Jean-François Copé, pemimpin UMP, mengatakan dia menanggapi berbagai masalah, untuk guru atau dokter, yang terus diremehkan oleh kaum elit Paris. Dia mengundang perwakilan dari agama-agama lain dalam perdebatan. Dia ingin menegaskan kembali prinsip-prinsip sekuler untuk mengirim pesan kepada golongan Islam.
Namun, pihak lain memandang wacana perdebatan itu sebagai upaya untuk menstigmatisasi umat Islam untuk tujuan pemilu, karena masalahnya hanya melulu menyentil Islam. Mohammed Moussaoui, kepala Dewan Prancis untuk Agama Islam, menolak untuk bergabung dengan debat UMP. Bahkan François Fillon, perdana menteri, memboikot debat ini.
UMP terbagi atas seberapa jauh menekan masalah ini. Banyak orang lebih suka berbicara hal-hal yang lebih mendesak seperti pekerjaan. Lainnya mengatakan bahwa mereka tidak bisa meninggalkan lapangan untuk Marine Le Pen, pemimpin sayap kanan Front Nasional, yang telah membandingkan jamaah Salat Jumat di Paris dengan zaman pendudukan Nazi.
Beberapa jajak pendapat menunjukkan ia bisa mengalahkan Sarkozy dalam putaran pertama pemilihan presiden tahun depan. Sarkozy, tentu saja mendukung perdebatan dan tampaknya akan terus menyimpannya sebagai berita utama. Awal tahun ini dia mengatakan multikulturalisme telah "gagal", bahwa imigran perlu untuk "bersikap cair" di masyarakat Prancis, dan bahwa "kami tidak ingin (melihat) pelaksanaan Salat Jumat doa di jalanan di Prancis."
Kembali ke jalanan Paris No 18 itu—yang dipakai untuk melakukan Salat Jumat—tidak jauh dari jalanan Montmartre, prinsip-prinsip sekuler Prancis tampak lebih rapi dalam teori daripada praktek. Setiap Jumat, polisi mengizinkan jalan-jalan ditutup untuk Salat Jumat di luar ruangan.

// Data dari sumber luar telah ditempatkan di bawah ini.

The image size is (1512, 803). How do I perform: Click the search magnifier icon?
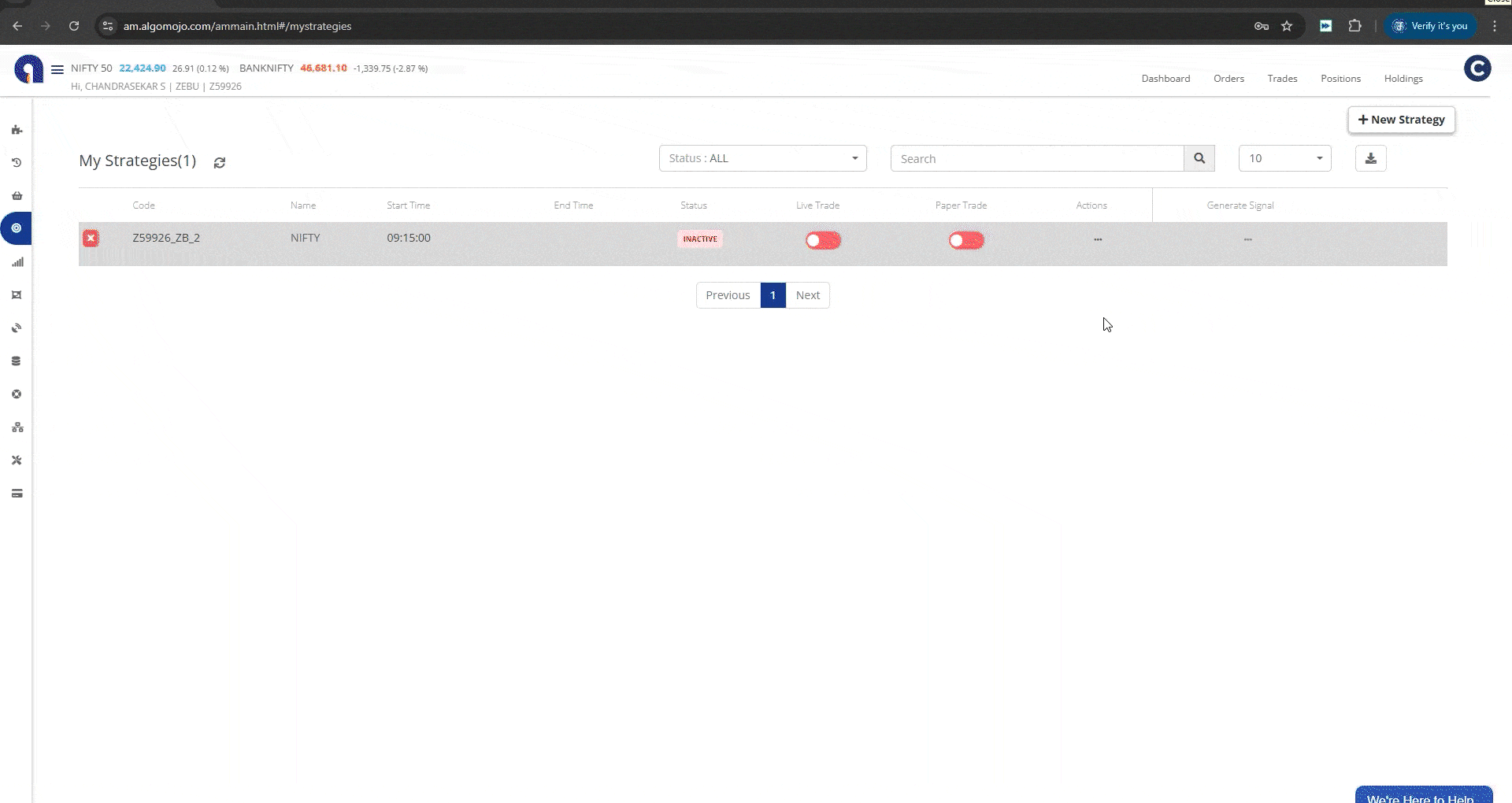pos(1199,158)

Mereka bahkan berdiri sebagai petugas resmi yang memasang tali pembatas untuk pejalan kaki dan para jamaah. Beberapa warga melihat ini sebagai provokasi. Daniel Vaillant, seorang Sosialis lokal, menyebutnya pragmatis. "Ada pelanggaran yang lebih buruk daripada jalan di sini, seperti pelacuran atau narkoba," katanya. "Saya menentang pelaksanaan Salat Jumat di jalan, tapi saya juga tidak setuju jika hanya melarang mereka tanpa memberikan solusi."
Balai kota Prancis melihat Salat Jumat sebagai masalah kapasitas yang temporer. Dua masjid lokal yang ada sangat jauh dan memakan waktu yang lama untuk para jamaah jika harus melaju ke sana. Sebenarnya pemerintah daerah dan kota telah menghabiskan € 22m ($ 32m) untuk membangun sebuah pusat budaya baru Islam di dua lokasi, dengan ruang untuk konser dan pameran. Asosiasi Muslim akan menggunakan keuangan swasta untuk membeli ruangan yang akan digunakan sebagai mushola.
Kaum puritan Prancis, terus melihat hal ini sebagai pelanggaran langsung. Untuk balai kota, sebaliknya hal ini merupakan harapan terbaik untuk memecahkan masalah dengan damai, meskipun satu masjid belum terdaftar. Seperti di kota-kota Prancis lainnya, di mana pemerintah mengatur ritual selama Idul Fitri atau pemakaman Muslim di pemakaman umum, fleksibilitas lokal tampaknya merupakan kemenangan atas teori nasional Prancis yang kaku. Ketika pusat-pusat Islam yang baru siap dalam satu atau dua tahun, Vaillant berjanji, "tidak akan ada lagi Salat Jumat di jalanan, dan mereka akan memberikan ruang publik kembali kepada warga." Semoga! (sa/theeconomist/eramuslim)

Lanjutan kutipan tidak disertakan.